More than 600,000 people have died from COVID-19 in the United States, according to the Centers for Disease Control. But new research provides evidence that people have become desensitized to the health threat posed by COVID-19.
The study, published in JMIR Infodemiology, examined how online reactions to fear-inducing health news changed over the course of the pandemic.
“I’m worried that if COVID-19 takes another turn for the worse the public may be less inclined to follow recommended health guidelines, for example wearing masks and social distancing,” said study author Hannah R. Stevens, a PhD candidate at the University of California, Davis.
The researchers used a language processing program to analyze the content of 1,465 tweets that had shared links to news articles regarding COVID-19. Stevens and her colleagues also analyzed the content of the news articles being shared. The tweets were posted by English-speaking users from the United States between January 1 and December 2, 2020.
Unsurprisingly, Twitter users tended to use more anxious language when sharing news articles that contained more anxious words (such as “risk,” “worried,” and “threatens.”) But tweet anxiety was highest early in the pandemic, when the death toll was low. The impact of anxiety-related words in news articles appeared to become weaker over time.
“Anxiety in tweets increased sharply in response to article anxiety early on in the pandemic, but as the death toll climbed, it flattened out, and news articles seemingly lost their ability to elicit anxiety among readers,” the researchers said.
Stevens and her colleagues also found that as the CDC’s aggregate COVID-19 death toll increased over time, the level of anxiety observed in news articles decreased.
“While our study cannot help re-sensitize the public, I hope that it can be an impetus to get that discussion started. Hopefully, it will help people recognize that just because they’re not feeling acutely anxious doesn’t mean the problem has gone away,” Stevens told PsyPost.
“While this is certainly a concerning trend, we were not surprised to find that people are becoming desensitized to the impact of scary COVID-19 news. When we frequently experience something scary, we can become less sensitive to it. We see this frequently with research investigating desensitization to violence in media, including death,” Stevens added.

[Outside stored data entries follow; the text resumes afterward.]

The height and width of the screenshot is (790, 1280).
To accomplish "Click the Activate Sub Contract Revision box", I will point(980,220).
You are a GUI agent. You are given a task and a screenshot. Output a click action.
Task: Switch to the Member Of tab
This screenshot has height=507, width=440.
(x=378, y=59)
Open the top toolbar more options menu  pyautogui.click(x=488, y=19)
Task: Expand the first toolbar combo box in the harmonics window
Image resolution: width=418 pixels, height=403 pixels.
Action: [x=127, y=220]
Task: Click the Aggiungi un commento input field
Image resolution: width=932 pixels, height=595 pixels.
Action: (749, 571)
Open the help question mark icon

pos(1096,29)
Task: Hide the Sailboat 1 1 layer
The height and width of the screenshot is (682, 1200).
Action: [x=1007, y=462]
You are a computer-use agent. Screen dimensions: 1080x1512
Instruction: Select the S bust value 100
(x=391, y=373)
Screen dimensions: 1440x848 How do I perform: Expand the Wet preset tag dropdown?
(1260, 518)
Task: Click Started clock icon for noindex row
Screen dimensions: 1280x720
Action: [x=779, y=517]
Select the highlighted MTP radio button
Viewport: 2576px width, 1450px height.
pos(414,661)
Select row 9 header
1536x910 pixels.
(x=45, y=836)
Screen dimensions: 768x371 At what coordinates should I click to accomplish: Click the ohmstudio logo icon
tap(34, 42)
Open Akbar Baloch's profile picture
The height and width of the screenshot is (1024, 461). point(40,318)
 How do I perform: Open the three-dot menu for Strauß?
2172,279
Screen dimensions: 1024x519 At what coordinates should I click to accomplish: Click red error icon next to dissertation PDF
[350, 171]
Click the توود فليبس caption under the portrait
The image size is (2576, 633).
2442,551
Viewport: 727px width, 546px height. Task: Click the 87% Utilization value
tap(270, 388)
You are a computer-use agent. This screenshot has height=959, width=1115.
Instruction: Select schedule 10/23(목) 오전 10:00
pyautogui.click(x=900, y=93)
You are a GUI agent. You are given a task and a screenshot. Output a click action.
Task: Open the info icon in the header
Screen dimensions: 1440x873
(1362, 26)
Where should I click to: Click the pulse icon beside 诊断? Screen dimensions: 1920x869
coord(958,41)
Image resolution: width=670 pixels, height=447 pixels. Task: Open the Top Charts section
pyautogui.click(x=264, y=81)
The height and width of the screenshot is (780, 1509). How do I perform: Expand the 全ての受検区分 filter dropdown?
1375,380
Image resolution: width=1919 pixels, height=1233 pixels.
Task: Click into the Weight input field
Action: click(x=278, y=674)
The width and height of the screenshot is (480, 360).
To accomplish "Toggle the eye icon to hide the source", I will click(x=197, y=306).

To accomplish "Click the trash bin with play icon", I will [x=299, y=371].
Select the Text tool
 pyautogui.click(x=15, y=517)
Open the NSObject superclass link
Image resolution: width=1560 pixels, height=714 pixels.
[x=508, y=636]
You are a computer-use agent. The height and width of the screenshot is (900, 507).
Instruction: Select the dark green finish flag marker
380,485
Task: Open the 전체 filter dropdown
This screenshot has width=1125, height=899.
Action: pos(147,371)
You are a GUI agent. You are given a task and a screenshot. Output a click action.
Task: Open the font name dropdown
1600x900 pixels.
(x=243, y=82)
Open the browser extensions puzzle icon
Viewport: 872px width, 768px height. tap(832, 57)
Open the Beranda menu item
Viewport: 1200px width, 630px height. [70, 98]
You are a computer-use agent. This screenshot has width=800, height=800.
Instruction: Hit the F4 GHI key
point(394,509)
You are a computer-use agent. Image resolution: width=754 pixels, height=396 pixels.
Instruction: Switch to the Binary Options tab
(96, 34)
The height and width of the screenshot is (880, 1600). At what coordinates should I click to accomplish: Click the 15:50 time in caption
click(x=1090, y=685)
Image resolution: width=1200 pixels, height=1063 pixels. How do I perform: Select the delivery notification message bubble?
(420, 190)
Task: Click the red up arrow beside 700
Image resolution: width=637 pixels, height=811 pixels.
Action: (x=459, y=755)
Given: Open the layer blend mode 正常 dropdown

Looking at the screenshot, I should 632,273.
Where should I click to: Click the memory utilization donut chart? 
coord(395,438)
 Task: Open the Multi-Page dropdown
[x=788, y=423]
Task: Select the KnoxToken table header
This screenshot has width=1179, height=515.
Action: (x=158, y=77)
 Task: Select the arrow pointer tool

“Throughout the pandemic, the public has been repeatedly exposed to scary media reports of COVID-19 health risk and deaths. It is not surprising that individuals may be experiencing diminished anxiety over time, even in the face of an increasing threat. More research is needed to determine effective means of re-sensitizing the public. We need to think of new ways of communicating with the public. Desensitization is an emotional process; not all appeals to change behavior are rooted in emotion.”